- _Collected data entries_

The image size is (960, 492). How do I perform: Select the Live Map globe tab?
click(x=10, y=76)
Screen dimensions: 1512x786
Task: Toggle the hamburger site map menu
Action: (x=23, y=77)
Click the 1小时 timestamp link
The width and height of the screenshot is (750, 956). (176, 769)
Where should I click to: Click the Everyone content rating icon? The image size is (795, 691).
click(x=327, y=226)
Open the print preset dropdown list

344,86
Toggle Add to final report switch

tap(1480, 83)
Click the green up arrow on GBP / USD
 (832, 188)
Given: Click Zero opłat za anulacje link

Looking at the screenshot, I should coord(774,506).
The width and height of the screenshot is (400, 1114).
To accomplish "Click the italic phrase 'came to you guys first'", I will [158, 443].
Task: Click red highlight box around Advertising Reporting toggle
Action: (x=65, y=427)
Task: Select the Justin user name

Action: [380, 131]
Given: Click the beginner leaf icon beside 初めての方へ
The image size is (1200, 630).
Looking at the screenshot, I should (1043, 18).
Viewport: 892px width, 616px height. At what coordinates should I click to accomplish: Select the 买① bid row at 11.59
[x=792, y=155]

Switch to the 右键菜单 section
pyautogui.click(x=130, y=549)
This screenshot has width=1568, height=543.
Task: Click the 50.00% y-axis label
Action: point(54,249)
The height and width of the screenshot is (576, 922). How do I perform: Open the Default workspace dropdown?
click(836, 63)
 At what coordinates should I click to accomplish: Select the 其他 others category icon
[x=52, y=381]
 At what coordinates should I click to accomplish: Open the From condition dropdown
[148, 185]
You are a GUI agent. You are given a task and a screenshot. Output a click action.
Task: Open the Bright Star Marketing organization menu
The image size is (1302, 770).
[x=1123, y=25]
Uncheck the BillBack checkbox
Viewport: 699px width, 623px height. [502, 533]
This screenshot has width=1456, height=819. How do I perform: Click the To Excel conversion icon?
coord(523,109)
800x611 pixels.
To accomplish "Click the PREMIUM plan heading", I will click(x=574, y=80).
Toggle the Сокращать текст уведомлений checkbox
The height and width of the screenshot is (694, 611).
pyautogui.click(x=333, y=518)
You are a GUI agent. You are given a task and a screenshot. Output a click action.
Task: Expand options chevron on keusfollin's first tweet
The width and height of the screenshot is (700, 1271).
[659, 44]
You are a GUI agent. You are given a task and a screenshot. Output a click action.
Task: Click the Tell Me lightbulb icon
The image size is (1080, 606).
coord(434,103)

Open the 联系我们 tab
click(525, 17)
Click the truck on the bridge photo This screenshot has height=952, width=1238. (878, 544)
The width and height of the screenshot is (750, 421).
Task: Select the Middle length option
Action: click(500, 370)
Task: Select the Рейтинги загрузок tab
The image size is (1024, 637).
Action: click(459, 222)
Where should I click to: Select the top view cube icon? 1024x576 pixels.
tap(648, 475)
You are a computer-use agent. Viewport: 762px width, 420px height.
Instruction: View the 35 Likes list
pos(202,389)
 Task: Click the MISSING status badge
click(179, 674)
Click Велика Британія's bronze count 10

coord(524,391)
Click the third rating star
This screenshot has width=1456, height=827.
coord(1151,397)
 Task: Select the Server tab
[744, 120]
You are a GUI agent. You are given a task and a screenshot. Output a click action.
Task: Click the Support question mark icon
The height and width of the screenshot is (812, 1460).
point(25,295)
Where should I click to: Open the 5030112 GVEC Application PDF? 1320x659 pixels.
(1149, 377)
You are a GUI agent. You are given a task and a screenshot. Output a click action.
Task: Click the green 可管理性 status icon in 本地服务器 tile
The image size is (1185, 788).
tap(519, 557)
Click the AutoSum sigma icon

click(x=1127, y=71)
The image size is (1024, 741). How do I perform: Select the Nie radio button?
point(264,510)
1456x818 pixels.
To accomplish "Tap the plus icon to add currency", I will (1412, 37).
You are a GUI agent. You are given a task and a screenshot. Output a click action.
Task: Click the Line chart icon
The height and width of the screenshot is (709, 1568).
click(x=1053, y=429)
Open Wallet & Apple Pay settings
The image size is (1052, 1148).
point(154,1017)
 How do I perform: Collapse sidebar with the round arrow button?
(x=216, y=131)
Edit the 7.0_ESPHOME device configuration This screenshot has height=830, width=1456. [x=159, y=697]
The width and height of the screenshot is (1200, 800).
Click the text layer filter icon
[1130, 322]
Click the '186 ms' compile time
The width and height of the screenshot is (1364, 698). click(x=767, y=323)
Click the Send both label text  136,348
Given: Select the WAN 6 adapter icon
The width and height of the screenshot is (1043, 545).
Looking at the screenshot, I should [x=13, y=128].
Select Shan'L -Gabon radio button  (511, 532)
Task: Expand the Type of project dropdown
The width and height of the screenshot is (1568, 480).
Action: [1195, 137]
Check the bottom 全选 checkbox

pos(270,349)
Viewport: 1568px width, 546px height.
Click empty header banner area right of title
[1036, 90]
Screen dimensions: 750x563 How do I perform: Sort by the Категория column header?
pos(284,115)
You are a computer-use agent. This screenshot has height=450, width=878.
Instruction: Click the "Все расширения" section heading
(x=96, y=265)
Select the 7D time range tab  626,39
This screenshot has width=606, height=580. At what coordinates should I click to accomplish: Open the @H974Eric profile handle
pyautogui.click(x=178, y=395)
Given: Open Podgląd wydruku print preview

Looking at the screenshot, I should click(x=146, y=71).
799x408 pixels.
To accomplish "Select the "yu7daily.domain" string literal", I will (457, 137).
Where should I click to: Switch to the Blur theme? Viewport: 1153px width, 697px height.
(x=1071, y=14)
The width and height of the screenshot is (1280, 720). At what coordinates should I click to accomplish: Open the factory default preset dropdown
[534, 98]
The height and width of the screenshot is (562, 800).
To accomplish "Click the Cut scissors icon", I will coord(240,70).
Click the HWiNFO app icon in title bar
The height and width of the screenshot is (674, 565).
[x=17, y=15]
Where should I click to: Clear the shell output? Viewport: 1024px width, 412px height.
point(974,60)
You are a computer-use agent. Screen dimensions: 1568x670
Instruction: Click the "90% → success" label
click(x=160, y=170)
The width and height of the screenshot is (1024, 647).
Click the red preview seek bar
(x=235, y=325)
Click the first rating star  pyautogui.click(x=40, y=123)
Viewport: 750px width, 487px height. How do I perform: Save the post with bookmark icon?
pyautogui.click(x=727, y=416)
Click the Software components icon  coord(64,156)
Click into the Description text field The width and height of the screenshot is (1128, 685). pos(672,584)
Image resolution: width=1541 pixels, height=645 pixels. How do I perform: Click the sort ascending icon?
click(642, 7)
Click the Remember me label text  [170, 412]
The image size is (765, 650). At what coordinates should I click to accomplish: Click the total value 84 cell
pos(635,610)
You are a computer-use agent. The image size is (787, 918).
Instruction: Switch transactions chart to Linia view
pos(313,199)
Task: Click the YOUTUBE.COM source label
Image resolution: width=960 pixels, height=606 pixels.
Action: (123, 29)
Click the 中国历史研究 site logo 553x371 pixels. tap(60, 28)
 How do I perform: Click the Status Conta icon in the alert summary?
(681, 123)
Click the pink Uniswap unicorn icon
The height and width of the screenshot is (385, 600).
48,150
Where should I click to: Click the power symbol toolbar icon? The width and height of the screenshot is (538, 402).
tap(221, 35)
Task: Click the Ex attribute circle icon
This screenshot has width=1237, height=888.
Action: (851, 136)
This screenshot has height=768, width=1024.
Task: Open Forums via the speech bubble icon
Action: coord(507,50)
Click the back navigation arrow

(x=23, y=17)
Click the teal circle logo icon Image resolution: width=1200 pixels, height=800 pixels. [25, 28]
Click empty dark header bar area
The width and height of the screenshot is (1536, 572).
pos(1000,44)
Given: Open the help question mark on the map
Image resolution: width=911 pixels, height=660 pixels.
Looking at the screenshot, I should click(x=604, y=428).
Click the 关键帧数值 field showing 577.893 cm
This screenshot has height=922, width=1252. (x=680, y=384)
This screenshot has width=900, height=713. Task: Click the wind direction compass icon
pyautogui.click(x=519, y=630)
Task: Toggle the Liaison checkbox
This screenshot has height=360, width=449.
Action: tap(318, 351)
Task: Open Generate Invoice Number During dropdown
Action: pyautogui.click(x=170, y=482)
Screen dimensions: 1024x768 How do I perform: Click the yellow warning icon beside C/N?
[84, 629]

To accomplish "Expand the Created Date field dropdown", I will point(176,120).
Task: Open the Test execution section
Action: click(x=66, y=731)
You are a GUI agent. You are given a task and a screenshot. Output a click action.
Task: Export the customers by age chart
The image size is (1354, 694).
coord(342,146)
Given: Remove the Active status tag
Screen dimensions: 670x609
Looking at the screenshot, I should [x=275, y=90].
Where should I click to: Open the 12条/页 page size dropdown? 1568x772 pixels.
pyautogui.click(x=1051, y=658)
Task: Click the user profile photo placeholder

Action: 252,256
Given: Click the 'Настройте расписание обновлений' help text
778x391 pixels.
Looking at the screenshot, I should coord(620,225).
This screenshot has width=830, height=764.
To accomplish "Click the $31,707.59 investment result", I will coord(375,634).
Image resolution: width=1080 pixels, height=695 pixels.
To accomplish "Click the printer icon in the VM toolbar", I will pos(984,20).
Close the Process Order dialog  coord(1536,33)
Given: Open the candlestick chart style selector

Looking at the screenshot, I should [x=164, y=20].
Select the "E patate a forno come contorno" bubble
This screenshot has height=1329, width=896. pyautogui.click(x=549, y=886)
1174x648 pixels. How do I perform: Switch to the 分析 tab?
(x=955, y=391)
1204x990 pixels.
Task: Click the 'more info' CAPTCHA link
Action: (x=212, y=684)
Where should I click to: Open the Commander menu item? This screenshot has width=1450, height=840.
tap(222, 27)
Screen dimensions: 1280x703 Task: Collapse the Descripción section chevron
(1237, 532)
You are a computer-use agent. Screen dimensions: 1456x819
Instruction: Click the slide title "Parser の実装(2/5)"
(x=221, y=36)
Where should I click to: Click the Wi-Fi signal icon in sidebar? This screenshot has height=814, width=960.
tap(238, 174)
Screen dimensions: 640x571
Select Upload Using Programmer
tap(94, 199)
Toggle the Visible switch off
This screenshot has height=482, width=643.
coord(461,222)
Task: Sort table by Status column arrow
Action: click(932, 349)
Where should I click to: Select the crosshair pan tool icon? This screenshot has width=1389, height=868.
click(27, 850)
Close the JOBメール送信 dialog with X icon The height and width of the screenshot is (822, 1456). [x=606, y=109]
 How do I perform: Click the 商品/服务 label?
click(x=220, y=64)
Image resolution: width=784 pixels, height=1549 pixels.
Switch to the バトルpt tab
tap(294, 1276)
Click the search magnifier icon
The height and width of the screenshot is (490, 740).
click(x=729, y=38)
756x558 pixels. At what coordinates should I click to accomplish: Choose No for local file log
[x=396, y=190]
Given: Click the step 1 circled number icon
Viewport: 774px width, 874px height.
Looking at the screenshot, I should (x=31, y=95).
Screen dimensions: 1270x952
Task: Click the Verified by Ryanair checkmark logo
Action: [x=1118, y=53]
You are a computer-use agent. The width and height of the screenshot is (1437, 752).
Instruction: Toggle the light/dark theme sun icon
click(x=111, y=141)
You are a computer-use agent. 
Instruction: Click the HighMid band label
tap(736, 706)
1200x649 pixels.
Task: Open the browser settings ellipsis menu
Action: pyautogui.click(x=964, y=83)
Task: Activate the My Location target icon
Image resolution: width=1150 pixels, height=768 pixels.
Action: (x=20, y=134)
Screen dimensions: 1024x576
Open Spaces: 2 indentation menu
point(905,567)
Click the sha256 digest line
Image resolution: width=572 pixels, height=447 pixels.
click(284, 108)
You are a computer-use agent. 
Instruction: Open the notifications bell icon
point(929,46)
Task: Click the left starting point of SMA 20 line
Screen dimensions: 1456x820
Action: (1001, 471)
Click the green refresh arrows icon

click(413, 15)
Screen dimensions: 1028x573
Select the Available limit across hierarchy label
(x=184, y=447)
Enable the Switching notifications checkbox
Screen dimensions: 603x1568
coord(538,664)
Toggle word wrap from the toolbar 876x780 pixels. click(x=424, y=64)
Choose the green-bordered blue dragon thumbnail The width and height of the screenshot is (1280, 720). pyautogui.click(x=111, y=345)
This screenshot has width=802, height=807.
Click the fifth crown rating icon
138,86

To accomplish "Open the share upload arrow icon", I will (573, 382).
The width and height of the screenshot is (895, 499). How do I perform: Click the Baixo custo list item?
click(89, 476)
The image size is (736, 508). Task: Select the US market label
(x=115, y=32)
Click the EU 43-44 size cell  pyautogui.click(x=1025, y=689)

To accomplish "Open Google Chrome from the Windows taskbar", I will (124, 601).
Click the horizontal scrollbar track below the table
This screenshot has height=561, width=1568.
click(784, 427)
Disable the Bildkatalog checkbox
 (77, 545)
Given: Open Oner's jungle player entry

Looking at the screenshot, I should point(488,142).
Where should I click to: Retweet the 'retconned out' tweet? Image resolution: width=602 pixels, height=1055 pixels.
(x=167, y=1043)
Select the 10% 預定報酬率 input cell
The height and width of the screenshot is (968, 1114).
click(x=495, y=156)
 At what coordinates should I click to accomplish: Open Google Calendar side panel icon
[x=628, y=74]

- _PROBLEM TO WORK ON_
Please output exactly the lines between the one holding "The width and height of the screenshot is (1280, 720). At" and the one holding "Click the Software" in the records above, inclusive, and nothing more.

- _TASK RESPONSE_
The width and height of the screenshot is (1280, 720). At what coordinates should I click to accomplish: Open the factory default preset dropdown
[534, 98]
The height and width of the screenshot is (562, 800).
To accomplish "Click the Cut scissors icon", I will coord(240,70).
Click the HWiNFO app icon in title bar
The height and width of the screenshot is (674, 565).
[x=17, y=15]
Where should I click to: Clear the shell output? Viewport: 1024px width, 412px height.
point(974,60)
You are a computer-use agent. Screen dimensions: 1568x670
Instruction: Click the "90% → success" label
click(x=160, y=170)
The width and height of the screenshot is (1024, 647).
Click the red preview seek bar
(x=235, y=325)
Click the first rating star  pyautogui.click(x=40, y=123)
Viewport: 750px width, 487px height. How do I perform: Save the post with bookmark icon?
pyautogui.click(x=727, y=416)
Click the Software components icon  coord(64,156)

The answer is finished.